Neurable announced on April 28 that it has formally opened its consumer-EEG technology to original-equipment-manufacturer licensing, allowing third-party hardware makers to integrate the company’s brain-signal-processing stack into their own products without building the underlying neural-decoder capability themselves. The announcement names HP Inc.’s HyperX gaming division, MeSpace, the human-behaviour research platform iMotions, and the United States Air Force Research Laboratory among integration partners already working on Neurable-equipped products. BusinessWire carried Neurable’s primary press release, and TechCrunch published a CEO interview the same day. Dr. Ramses Alcaide, Neurable’s chief executive, framed the move as the start of a category shift: “let’s make this as ubiquitous as heart rate sensors on your wrist.”
The strategic distinction is platform versus product. Until April 28, Neurable was a Boston-based BCI company building its own consumer hardware, most visibly the HyperX-branded gaming headset launched at CES 2026 that collected category awards there. The licensing programme repositions the same underlying technology as a horizontal layer any consumer hardware maker can integrate, comparable to how ARM licenses processor cores or how Dolby licenses audio processing. For audio brands, eyewear companies, and headwear makers across categories, Neurable’s offer is access to BCI capability without internal R&D investment in the neural-decoder problem.
The HyperX precedent
The HyperX collaboration is the working proof-of-concept for the licensing model. The CES 2026 product is a gaming headset that uses EEG to track focus and cognitive state during gameplay, feeding the data into HP-branded software. The signal-processing stack ships inside a third-party brand’s product without the third party needing to acquire EEG-decoder expertise of its own. The licensing programme generalises that arrangement, with Neurable retaining ownership of its core technology stack while OEMs retain control over product design, user experience, and distribution.
The named partners
Beyond HyperX, the launch identifies three other integration partners. iMotions is a Copenhagen-based human-behaviour research platform widely used in academic and corporate behavioural research, which gains a Neurable EEG layer for cognitive-state measurement in research contexts. MeSpace is a less-publicly-disclosed wearable partner. The United States Air Force Research Laboratory is the most strategically significant of the three. A defence research customer using Neurable technology validates the platform for environments where signal reliability and ruggedisation matter, which has knock-on implications for industrial and operator-cognition applications outside defence. The defence integration also indirectly addresses the chronic credibility question facing consumer EEG: whether the signal quality survives at scale and outside laboratory conditions.

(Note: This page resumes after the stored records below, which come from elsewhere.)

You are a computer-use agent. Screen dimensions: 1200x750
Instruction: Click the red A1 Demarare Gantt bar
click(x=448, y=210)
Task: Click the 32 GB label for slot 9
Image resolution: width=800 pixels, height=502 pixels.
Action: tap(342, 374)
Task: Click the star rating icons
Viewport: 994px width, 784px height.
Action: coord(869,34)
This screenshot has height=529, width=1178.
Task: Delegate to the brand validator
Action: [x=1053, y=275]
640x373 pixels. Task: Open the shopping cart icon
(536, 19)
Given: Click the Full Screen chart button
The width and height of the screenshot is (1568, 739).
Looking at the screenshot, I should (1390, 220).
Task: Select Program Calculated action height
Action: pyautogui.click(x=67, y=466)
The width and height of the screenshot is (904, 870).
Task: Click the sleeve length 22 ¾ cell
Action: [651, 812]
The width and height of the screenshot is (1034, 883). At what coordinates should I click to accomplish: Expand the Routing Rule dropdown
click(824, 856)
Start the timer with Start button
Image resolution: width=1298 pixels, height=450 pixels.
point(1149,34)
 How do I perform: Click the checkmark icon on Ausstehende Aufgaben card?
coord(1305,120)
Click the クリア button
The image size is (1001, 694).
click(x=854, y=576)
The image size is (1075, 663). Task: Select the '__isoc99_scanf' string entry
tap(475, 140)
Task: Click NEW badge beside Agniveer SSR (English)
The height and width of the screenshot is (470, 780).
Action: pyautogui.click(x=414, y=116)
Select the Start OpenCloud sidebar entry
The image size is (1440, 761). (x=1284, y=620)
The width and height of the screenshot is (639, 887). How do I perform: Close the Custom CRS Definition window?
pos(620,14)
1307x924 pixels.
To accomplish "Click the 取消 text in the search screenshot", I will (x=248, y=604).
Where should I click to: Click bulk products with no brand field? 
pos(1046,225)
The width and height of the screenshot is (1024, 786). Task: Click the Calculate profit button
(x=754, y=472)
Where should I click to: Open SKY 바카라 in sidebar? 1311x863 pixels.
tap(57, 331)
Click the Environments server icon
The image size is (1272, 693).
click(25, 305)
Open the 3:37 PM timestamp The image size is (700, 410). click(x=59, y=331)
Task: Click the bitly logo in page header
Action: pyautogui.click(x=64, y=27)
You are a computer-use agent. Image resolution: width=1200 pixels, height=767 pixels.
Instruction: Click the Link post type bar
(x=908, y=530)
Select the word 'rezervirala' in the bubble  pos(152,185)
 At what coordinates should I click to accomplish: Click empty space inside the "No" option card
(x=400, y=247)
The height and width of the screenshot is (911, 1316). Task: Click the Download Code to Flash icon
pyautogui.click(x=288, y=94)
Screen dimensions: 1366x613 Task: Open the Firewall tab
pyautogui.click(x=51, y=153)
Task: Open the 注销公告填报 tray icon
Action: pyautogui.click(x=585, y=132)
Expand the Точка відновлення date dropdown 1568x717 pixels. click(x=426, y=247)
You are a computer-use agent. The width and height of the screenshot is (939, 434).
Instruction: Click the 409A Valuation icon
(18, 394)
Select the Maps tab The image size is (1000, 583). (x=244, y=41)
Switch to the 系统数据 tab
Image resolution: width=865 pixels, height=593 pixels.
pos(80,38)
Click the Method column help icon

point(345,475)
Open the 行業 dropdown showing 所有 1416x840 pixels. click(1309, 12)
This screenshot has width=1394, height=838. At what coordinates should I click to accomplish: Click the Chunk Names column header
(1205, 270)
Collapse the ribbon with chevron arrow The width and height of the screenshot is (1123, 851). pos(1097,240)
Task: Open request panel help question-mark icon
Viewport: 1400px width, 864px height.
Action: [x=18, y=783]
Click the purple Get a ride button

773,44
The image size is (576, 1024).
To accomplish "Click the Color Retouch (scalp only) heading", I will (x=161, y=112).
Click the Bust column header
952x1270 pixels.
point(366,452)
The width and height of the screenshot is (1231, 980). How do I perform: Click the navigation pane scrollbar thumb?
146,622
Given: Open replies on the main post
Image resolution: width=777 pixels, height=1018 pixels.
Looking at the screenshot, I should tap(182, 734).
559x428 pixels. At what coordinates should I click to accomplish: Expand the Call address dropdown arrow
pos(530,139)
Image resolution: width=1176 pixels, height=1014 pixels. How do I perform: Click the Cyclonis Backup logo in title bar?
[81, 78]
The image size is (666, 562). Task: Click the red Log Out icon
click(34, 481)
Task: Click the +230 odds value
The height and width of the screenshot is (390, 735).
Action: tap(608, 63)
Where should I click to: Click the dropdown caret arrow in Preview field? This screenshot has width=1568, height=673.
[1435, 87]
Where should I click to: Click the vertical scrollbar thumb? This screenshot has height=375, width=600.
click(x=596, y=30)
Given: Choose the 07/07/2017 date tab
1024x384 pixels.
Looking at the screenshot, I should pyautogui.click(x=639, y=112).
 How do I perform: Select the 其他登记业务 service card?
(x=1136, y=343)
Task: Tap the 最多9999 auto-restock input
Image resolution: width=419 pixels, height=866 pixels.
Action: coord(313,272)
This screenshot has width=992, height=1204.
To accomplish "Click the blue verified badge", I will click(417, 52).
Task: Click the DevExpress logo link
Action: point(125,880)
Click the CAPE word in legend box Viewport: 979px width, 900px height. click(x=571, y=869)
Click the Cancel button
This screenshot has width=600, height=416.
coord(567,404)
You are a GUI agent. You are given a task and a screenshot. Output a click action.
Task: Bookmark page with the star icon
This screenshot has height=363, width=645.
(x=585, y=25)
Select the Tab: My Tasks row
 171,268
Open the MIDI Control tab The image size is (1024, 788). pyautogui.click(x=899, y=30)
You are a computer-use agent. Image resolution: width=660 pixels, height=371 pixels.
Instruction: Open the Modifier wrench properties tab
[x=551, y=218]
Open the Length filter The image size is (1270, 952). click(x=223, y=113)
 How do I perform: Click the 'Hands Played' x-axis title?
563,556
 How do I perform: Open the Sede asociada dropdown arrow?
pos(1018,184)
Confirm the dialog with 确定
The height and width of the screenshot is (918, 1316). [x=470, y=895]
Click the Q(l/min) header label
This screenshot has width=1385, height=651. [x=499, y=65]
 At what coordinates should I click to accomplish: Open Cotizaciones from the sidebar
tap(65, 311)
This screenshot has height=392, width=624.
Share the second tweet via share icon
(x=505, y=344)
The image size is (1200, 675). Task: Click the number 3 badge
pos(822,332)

Funding and competitive position
Neurable closed its $35 million Series A in December 2025, bringing total funding raised to $65 million. Neurable’s competitive set sits outside the implantable BCI category. Neuralink, Synchron, and Paradromics are pursuing medical-device and accessibility outcomes that depend on cortical-resolution signal access, with surgical implantation, FDA Investigational Device Exemption pathways, and clinical-trial enrolment as the binding constraints. Neurable competes in the consumer-EEG layer: Emotiv, Muse, BrainCo’s focus and educational products, and the various startups attempting to embed EEG into eyewear and headwear. The licensing pivot is an attempt to compete on distribution rather than on hardware product, by routing through OEM partners rather than building Neurable-branded consumer devices.
The strategic consequence
For consumer hardware OEMs, the licensing programme compresses time-to-market for BCI-equipped products from years to months. An audio brand that wants brain-tracking features no longer needs to acquire an EEG-decoder team, build the algorithms, validate the signal-quality processing across form factors, or work out the privacy and consent architecture. Neurable’s offer is a productised version of all of that, a platform layer the OEM integrates rather than develops. Pricing has not been publicly disclosed, but the licensing-platform precedent in adjacent categories — Dolby for audio processing, ARM for compute, Qualcomm for cellular modems — suggests a per-unit royalty structure rather than a flat-fee model, which means Neurable’s revenue scales with OEM unit volumes.
The bigger thesis is that consumer BCI commercialises on platform economics rather than vertical-integration economics. If the licensing model produces serious OEM uptake over the next eighteen months, Neurable becomes a layer in the consumer-electronics stack rather than a hardware maker among many. If uptake stays thin, the HyperX collaboration remains a strong product but a strategic outlier. The data point to watch is the second branded OEM product to ship with Neurable inside, particularly if it lands in mainstream audio (Bose, Sony, Sennheiser, JBL) or eyewear (the consumer-AR category accelerating around Meta and Apple). That is the threshold above which the platform thesis stops being a press release and starts being a category-defining commercial reality.